Each line below that contains the word "agent" must be copied.

Source data =>

+--

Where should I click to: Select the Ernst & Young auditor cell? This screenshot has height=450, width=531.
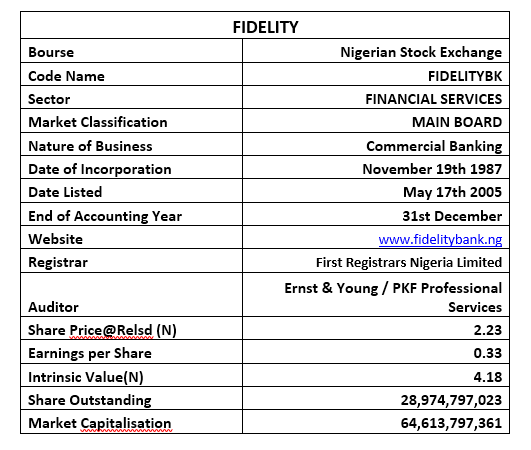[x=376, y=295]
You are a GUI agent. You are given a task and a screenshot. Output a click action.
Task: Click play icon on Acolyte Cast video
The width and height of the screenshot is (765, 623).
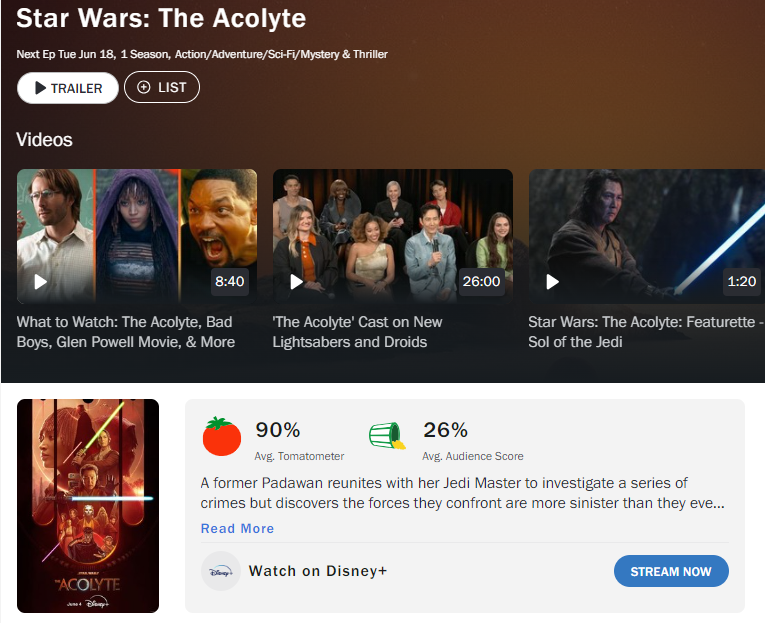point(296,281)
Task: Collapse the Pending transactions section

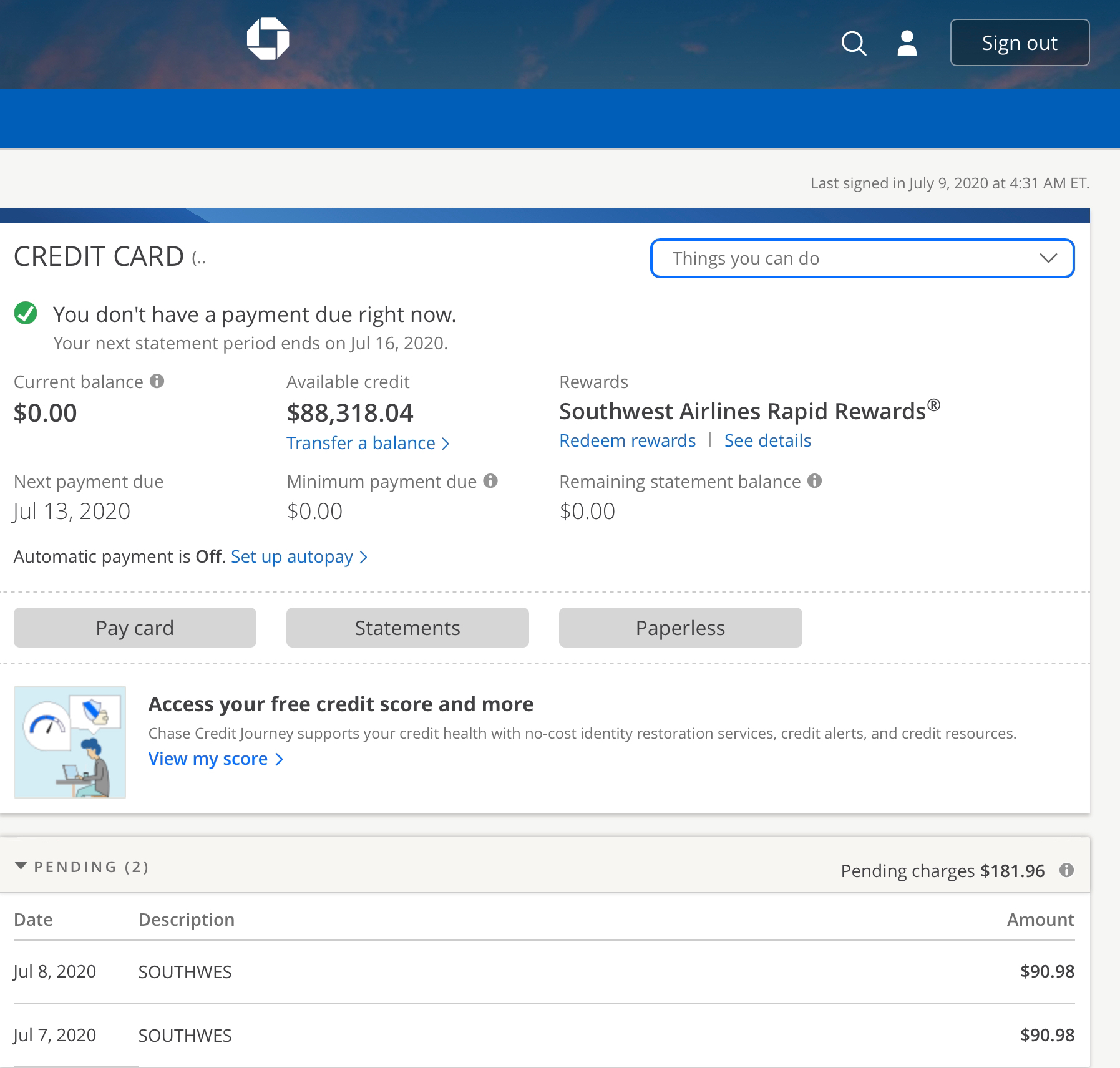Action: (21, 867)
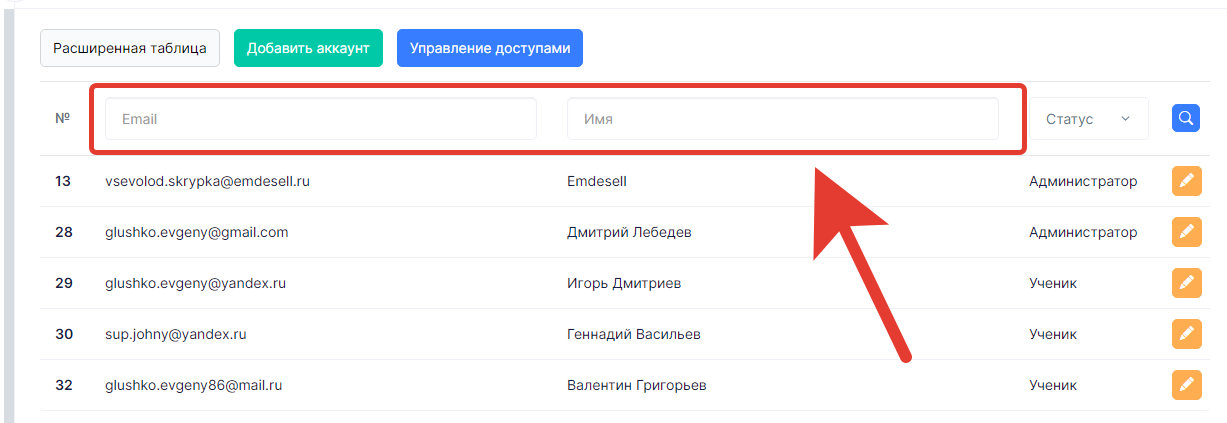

+--

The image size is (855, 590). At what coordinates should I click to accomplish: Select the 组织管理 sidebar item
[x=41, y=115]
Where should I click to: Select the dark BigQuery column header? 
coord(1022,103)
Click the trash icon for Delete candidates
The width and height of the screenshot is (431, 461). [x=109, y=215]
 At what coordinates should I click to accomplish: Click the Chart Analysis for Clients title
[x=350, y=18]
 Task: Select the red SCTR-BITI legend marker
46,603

+--

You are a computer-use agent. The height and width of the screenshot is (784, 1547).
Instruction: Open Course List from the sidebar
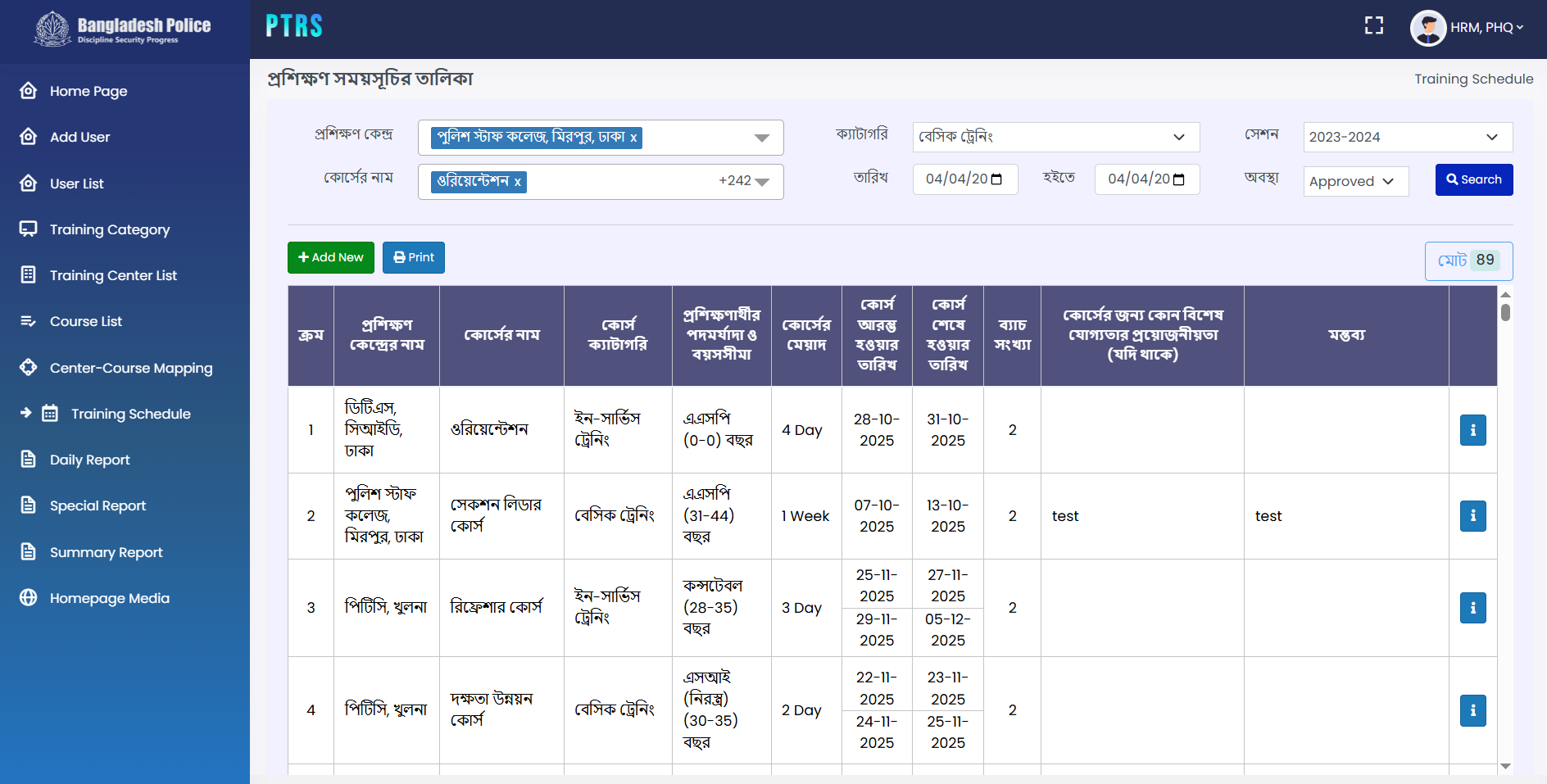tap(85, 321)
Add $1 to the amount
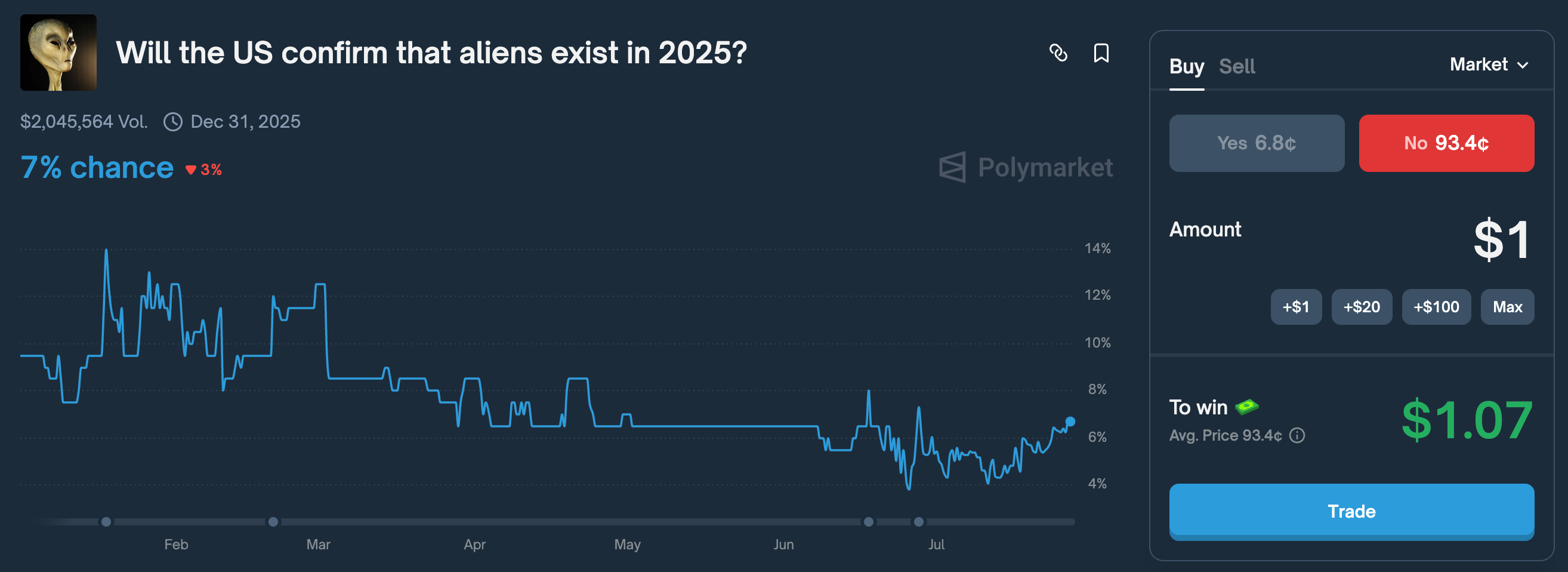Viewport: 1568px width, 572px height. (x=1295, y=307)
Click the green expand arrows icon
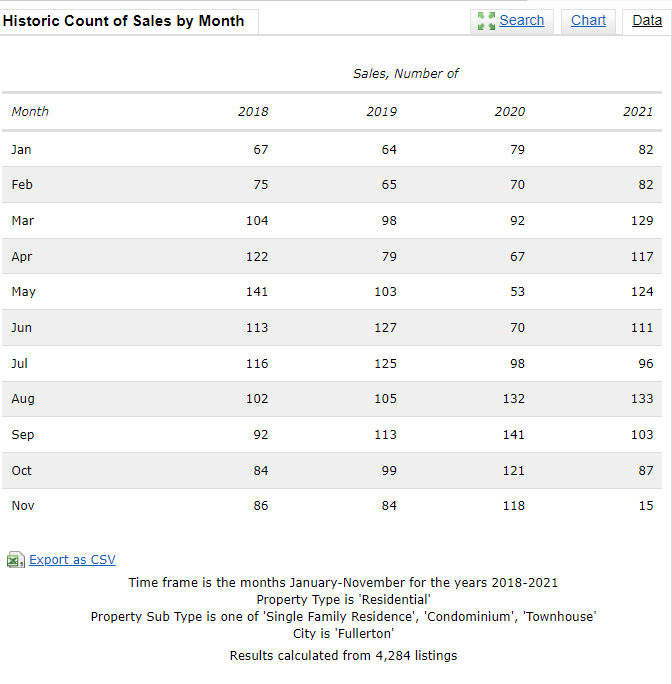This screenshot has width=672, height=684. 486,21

+--

The answer =>
You are a GUI agent. You are given a task and a screenshot. Output a click action.
You are a computer-use agent. The height and width of the screenshot is (784, 1547).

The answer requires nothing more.